→ Records supplied:
^^^^^^^^

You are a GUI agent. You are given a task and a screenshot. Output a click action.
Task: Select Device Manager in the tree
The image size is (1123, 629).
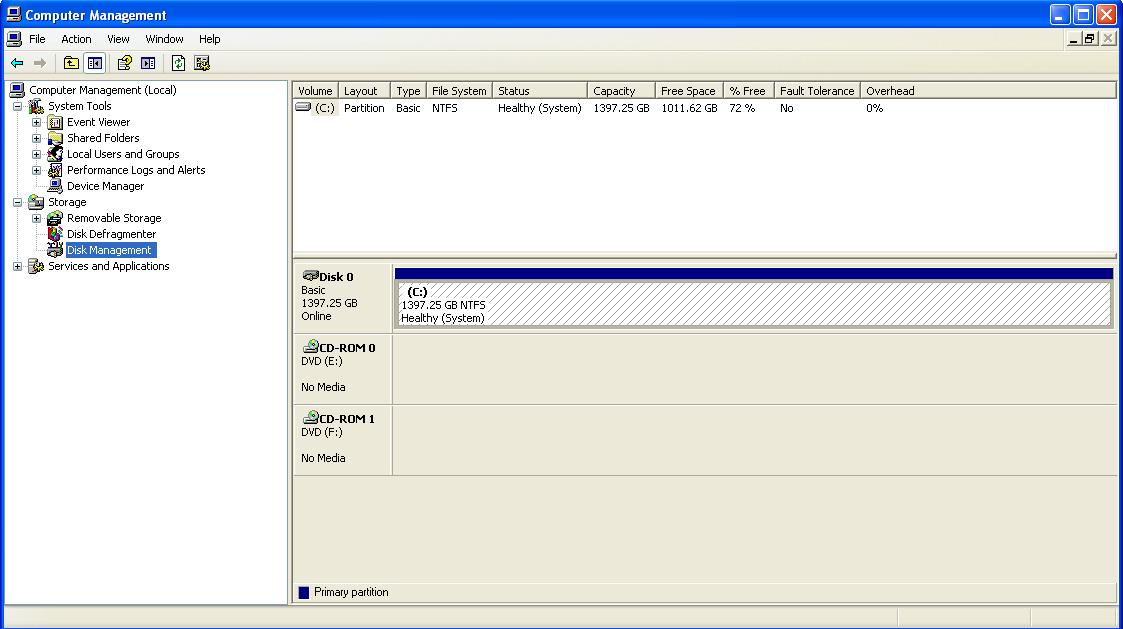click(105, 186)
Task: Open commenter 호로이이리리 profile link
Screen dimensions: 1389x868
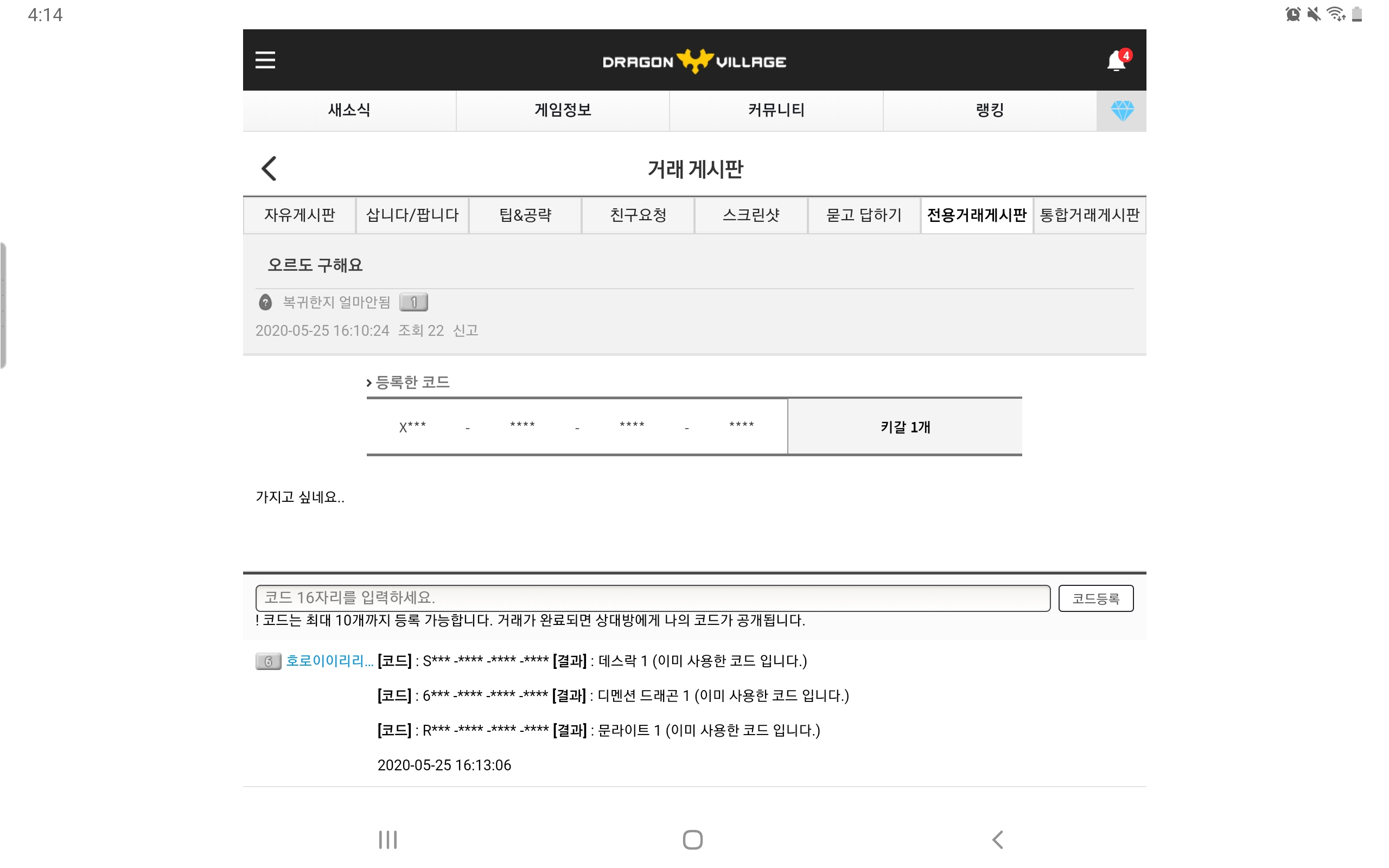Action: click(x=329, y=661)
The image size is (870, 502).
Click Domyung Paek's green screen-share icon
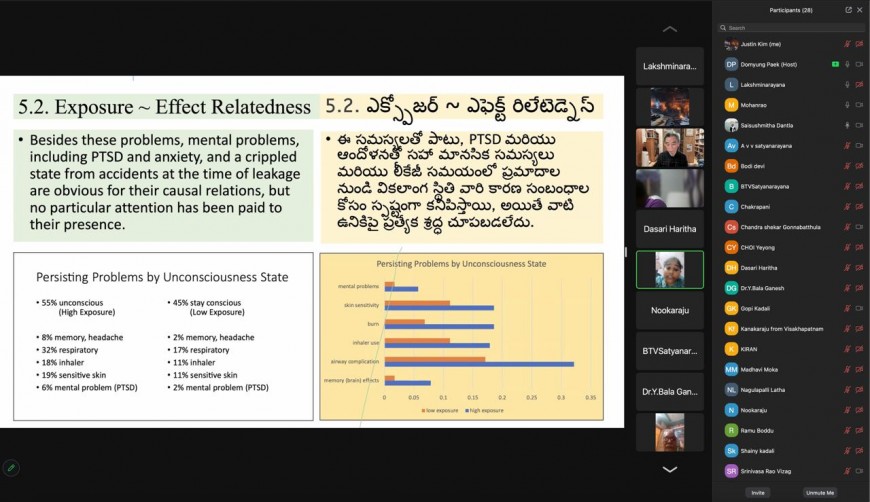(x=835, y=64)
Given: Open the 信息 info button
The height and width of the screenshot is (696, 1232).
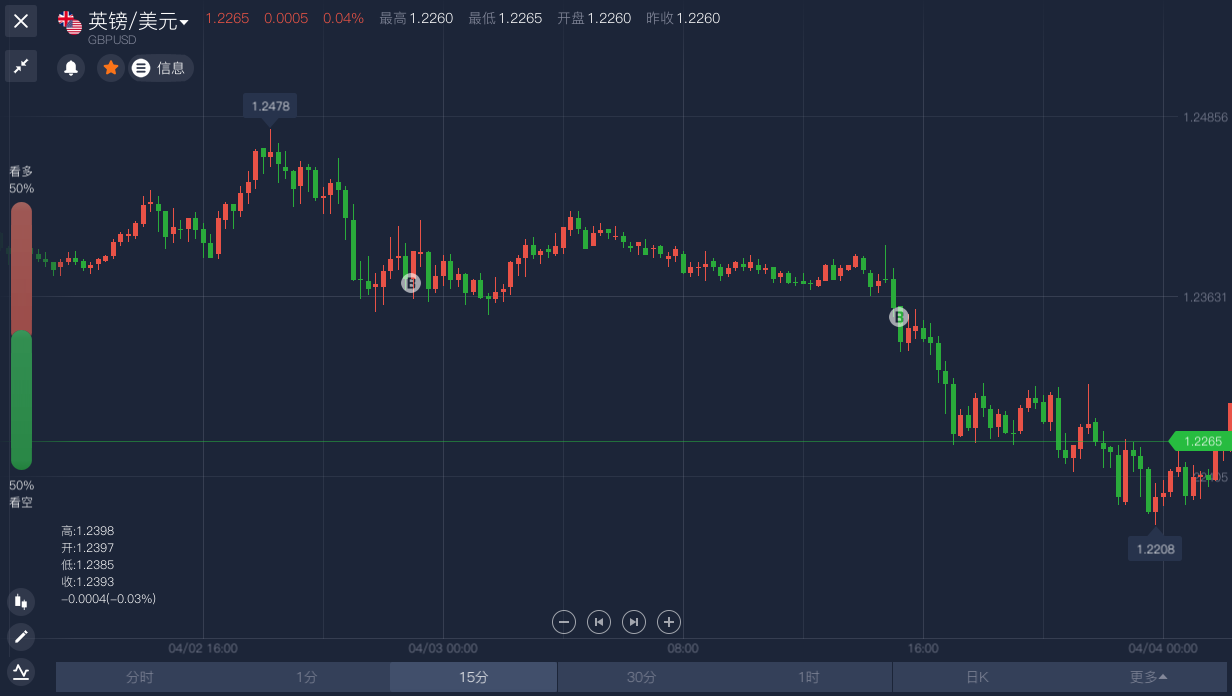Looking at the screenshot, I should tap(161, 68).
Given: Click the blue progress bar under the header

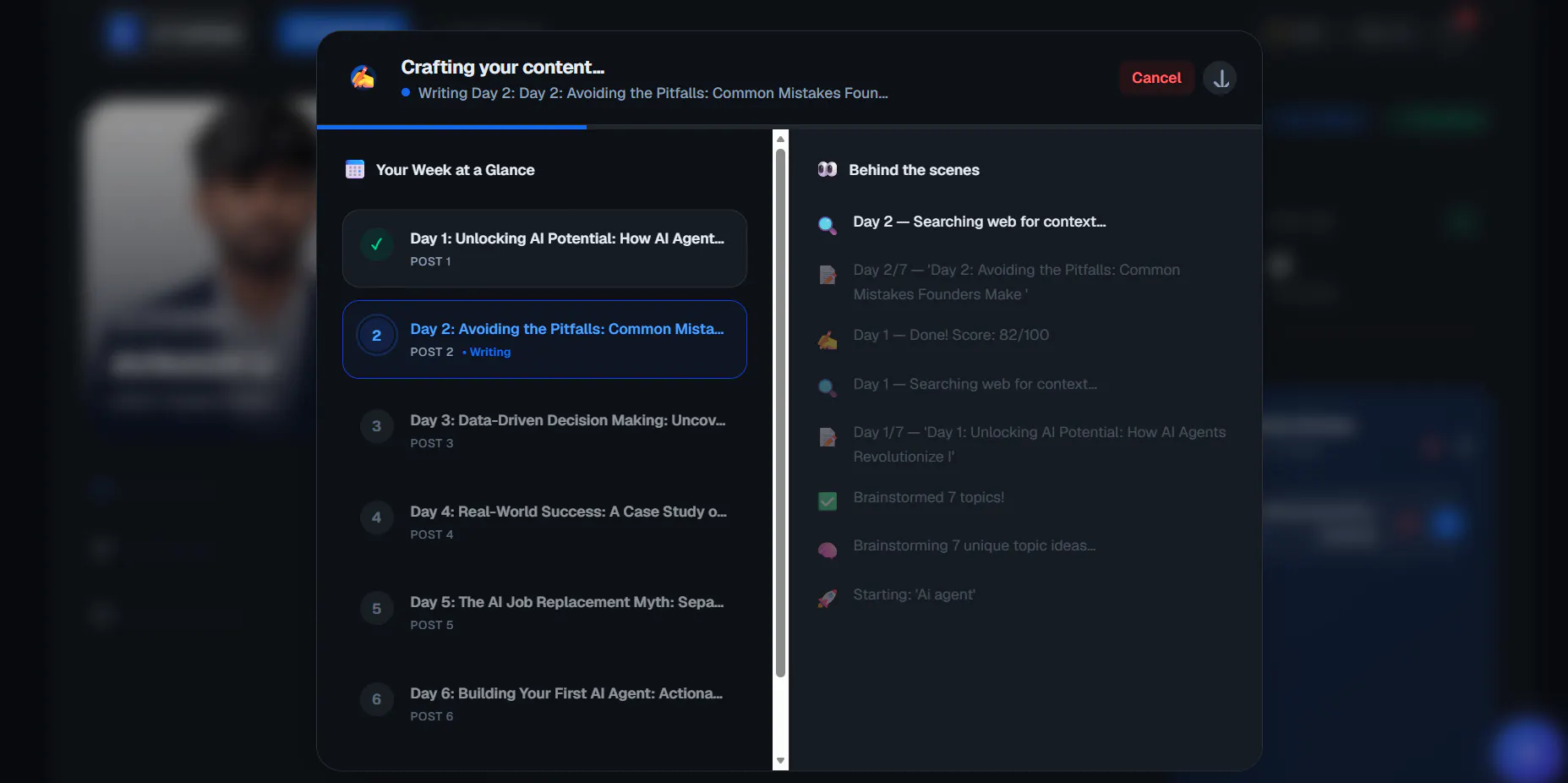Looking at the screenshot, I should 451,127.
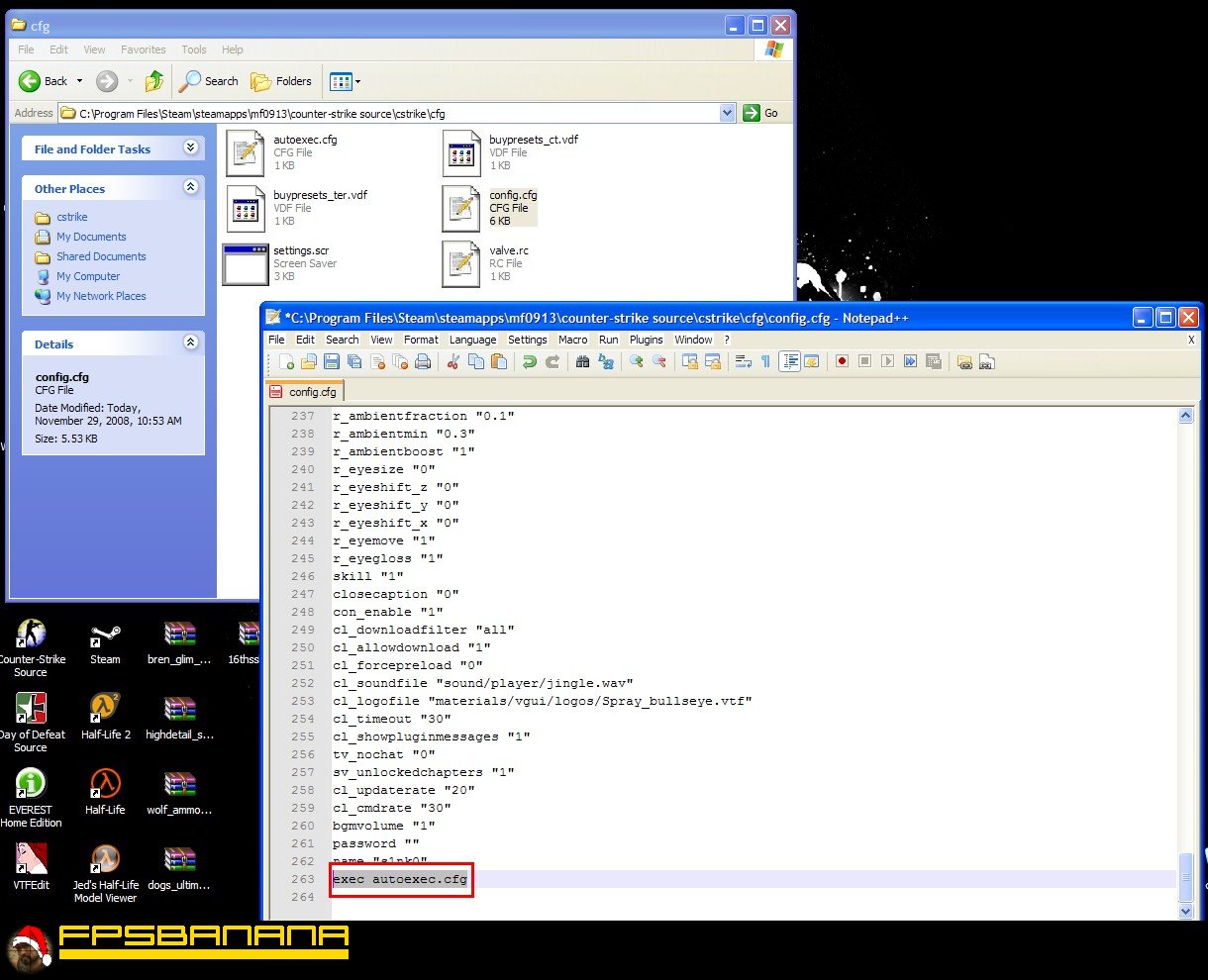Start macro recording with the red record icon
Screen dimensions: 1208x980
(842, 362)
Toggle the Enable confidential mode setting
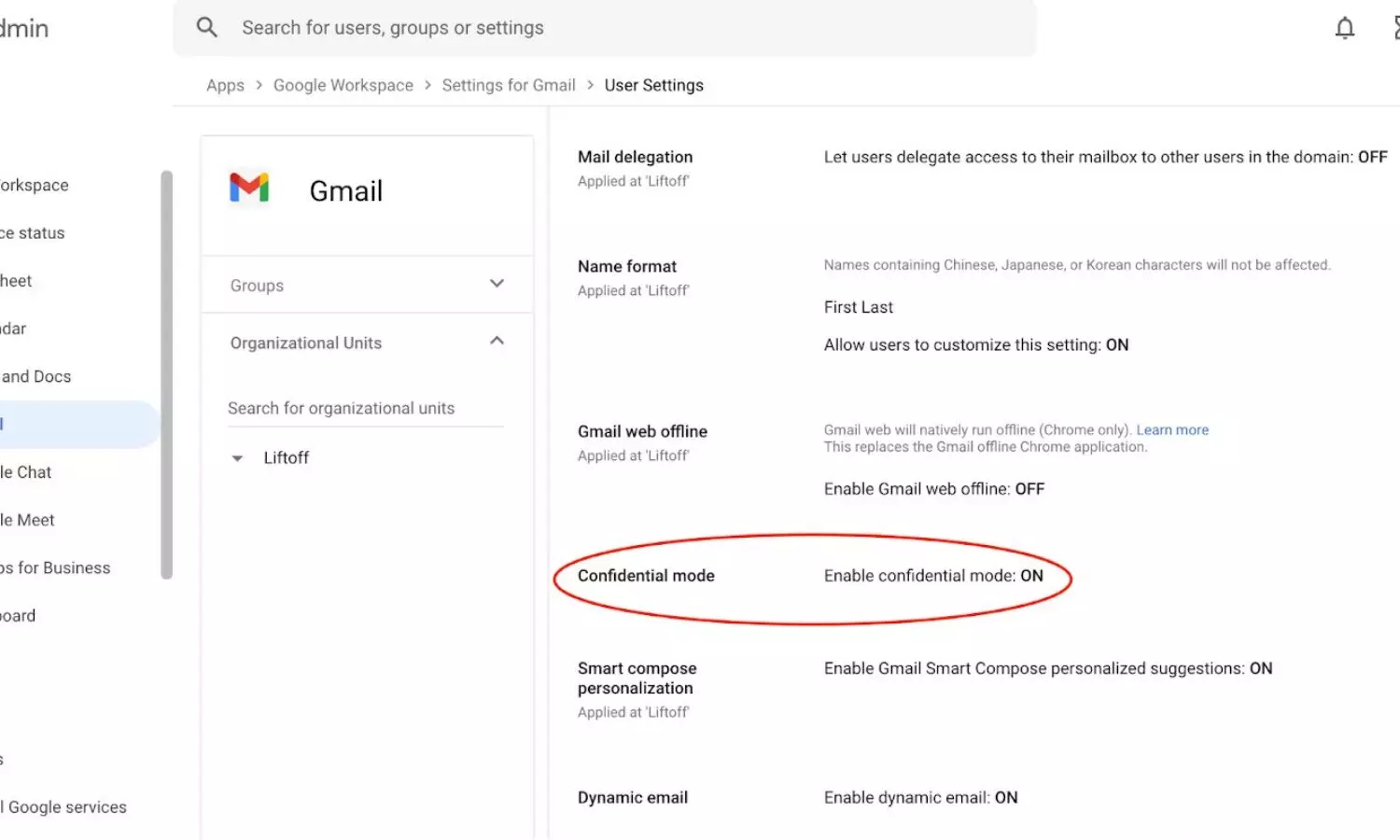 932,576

^^^^^^^^

Of all the lines in the data above, show only those that hold the word "Open".

Task: Open commenter 호로이이리리 profile link
Given: Open the 信息 info button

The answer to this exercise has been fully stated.